Reputation: 463
I'm processing a large text file in memory in 3 stages (currently not using pandas
/dataframes
)
This takes one raw data text file and processes it in four stages.
Stage 1 processes raw.txt
and kicks out stage1.txt
Stage 2 processes stage1.txt
and kicks out stage2.txt
Stage 3 processes stage2.txt
and kicks out results.txt
How should I set a Dask script to work on this locally?
Beyond this, how would can you set it up to work with multiple of raw.txt
.
(i.e. raw1, raw2, raw3)
At the moment each stage method does not return anything but writes the next file to a specific file location which the next method knows about.
def stage_1():
outputFile=r"C:\Data\Processed\stage_1.txt"
inputFile=r"C:\Data\RawData\rawData.txt"
f1 = open(outputFile,"w+")
f2 = open(inputFile,'r')
#Process input file f2
#Write results to f1
f2.close()
f1.close()
if __name__ == "__main__":
stage_1()
stage_2()
stage_3()
Upvotes: 0
Views: 415
Reputation: 57281
I suspect you'll run into a few issues.
Dask generally assumes that functions are pure rather than rely on side effects.
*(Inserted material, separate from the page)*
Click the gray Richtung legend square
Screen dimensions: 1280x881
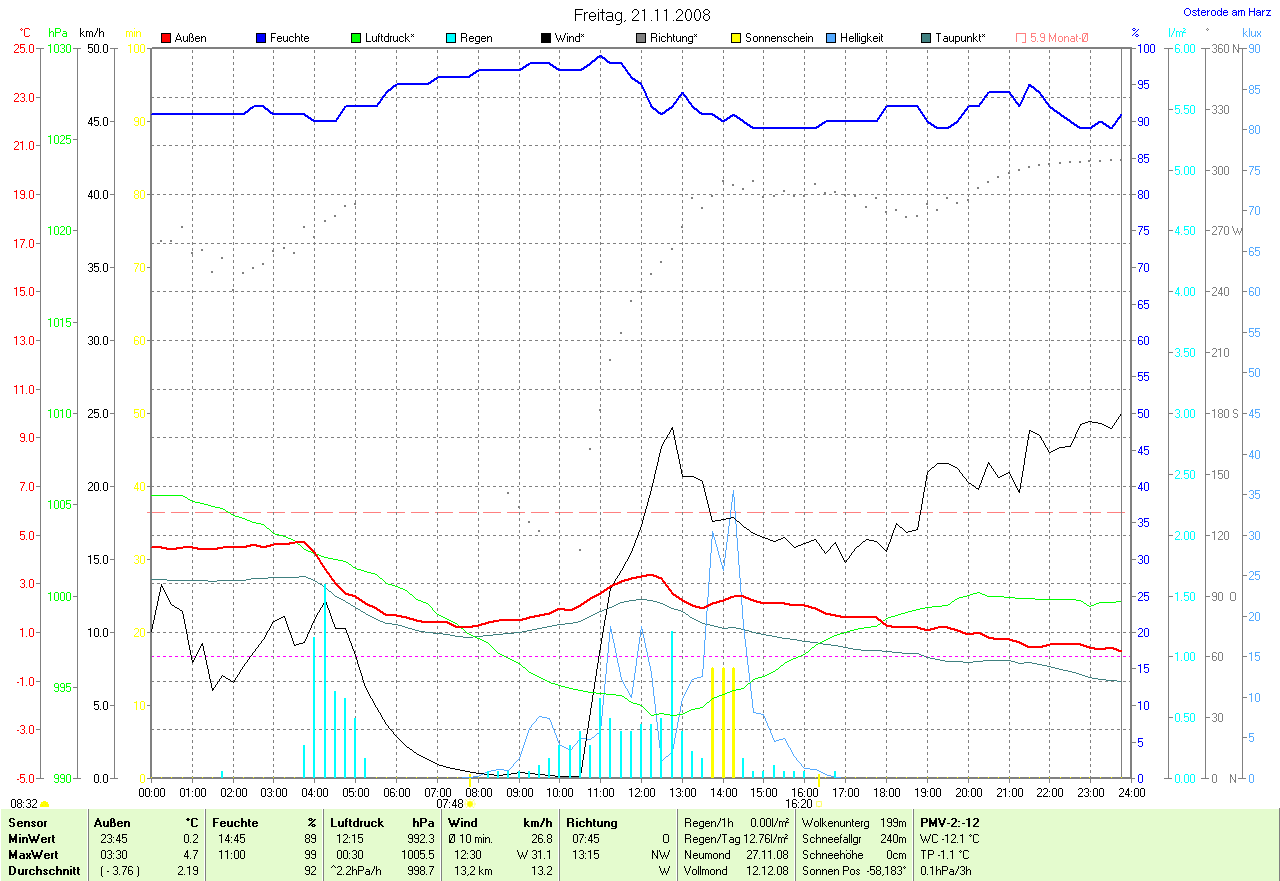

If you want to use Dask then I recommend that you change your functions so that they return data rather than produce files.
As a hacky workaround you could pass filenames between functions.
The workflow you've described has no intrinsic parallelism. You can have dask run your functions but it will just run them one after the other. You would need to think about how to break open your computation a bit so that there are several function calls that could run in parallel. Dask will not do this thinking for you.
Upvotes: 1